---------- Exercise inputs
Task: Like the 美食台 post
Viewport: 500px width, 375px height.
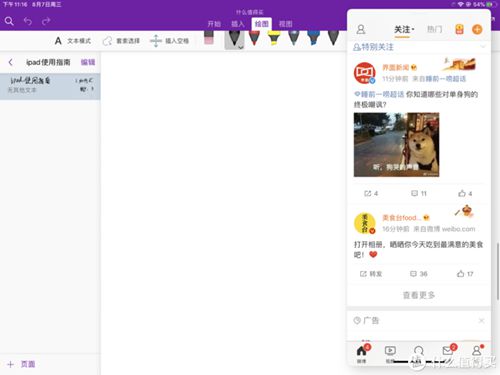Action: 465,274
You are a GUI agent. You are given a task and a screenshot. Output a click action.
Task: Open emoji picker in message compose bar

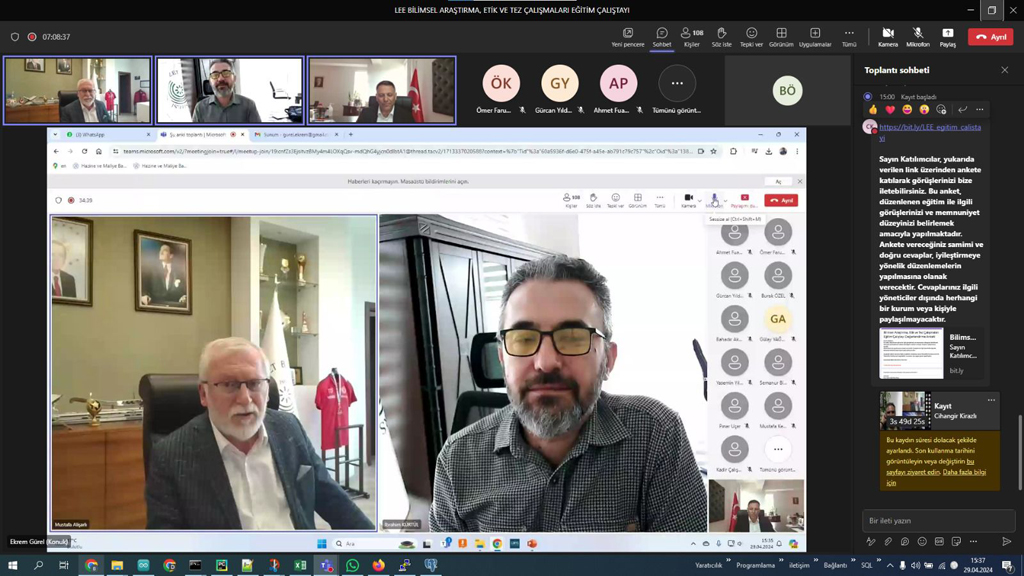tap(922, 542)
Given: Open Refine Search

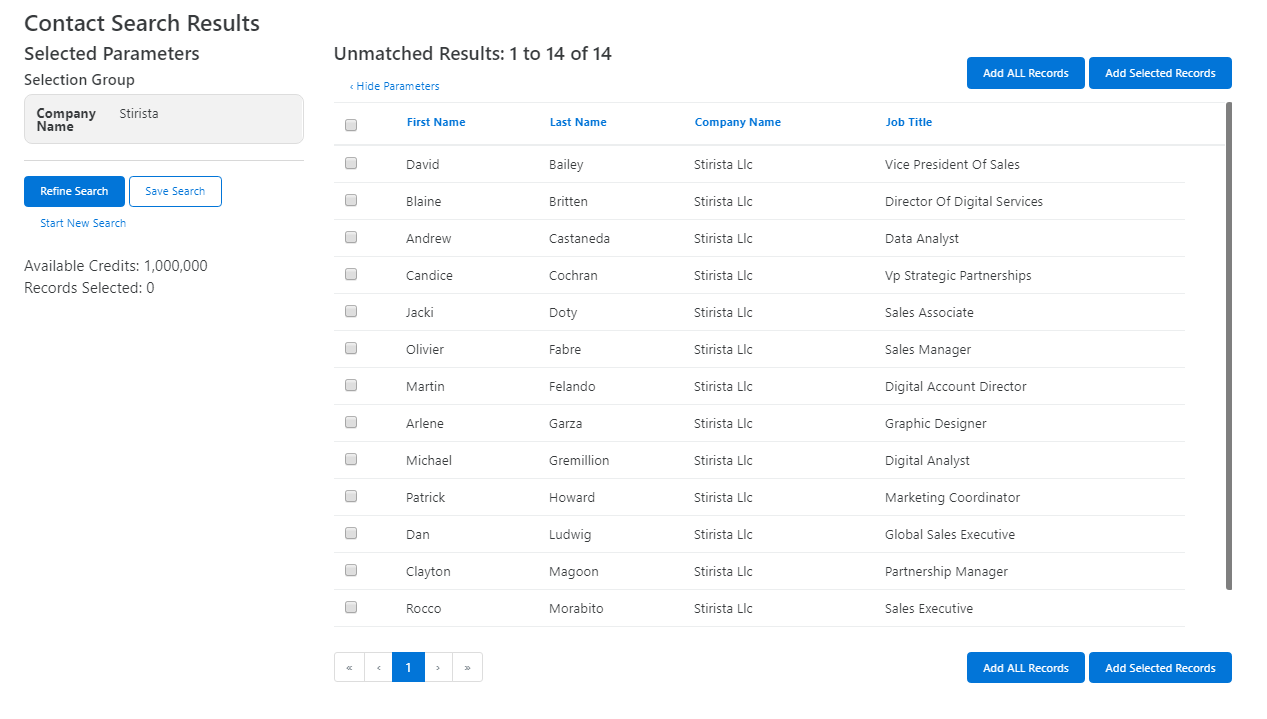Looking at the screenshot, I should coord(74,191).
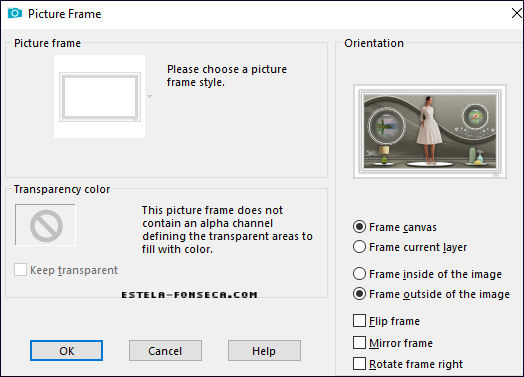The image size is (524, 377).
Task: Select the Frame canvas radio button
Action: 359,227
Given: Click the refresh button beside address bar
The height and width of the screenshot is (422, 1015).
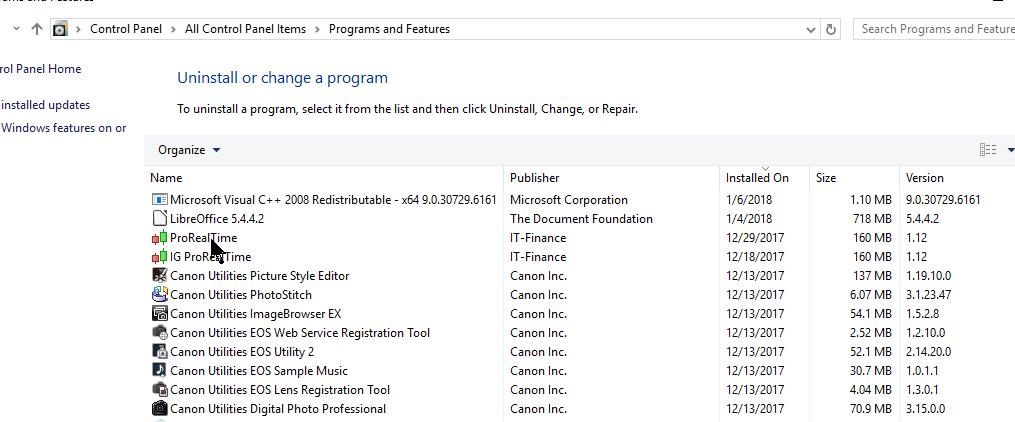Looking at the screenshot, I should pyautogui.click(x=830, y=29).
--------------------
Nothing but the lines from the line containing "Task: Open emoji" through the last line of the records above should be written out, exactly and without the pictures.

= Answer section =
Task: Open emoji picker in message compose bar

tap(922, 542)
Given: Open Refine Search

Looking at the screenshot, I should coord(74,191).
The image size is (524, 377).
Task: Select the Frame canvas radio button
Action: 359,227
Given: Click the refresh button beside address bar
The height and width of the screenshot is (422, 1015).
Looking at the screenshot, I should pyautogui.click(x=830, y=29).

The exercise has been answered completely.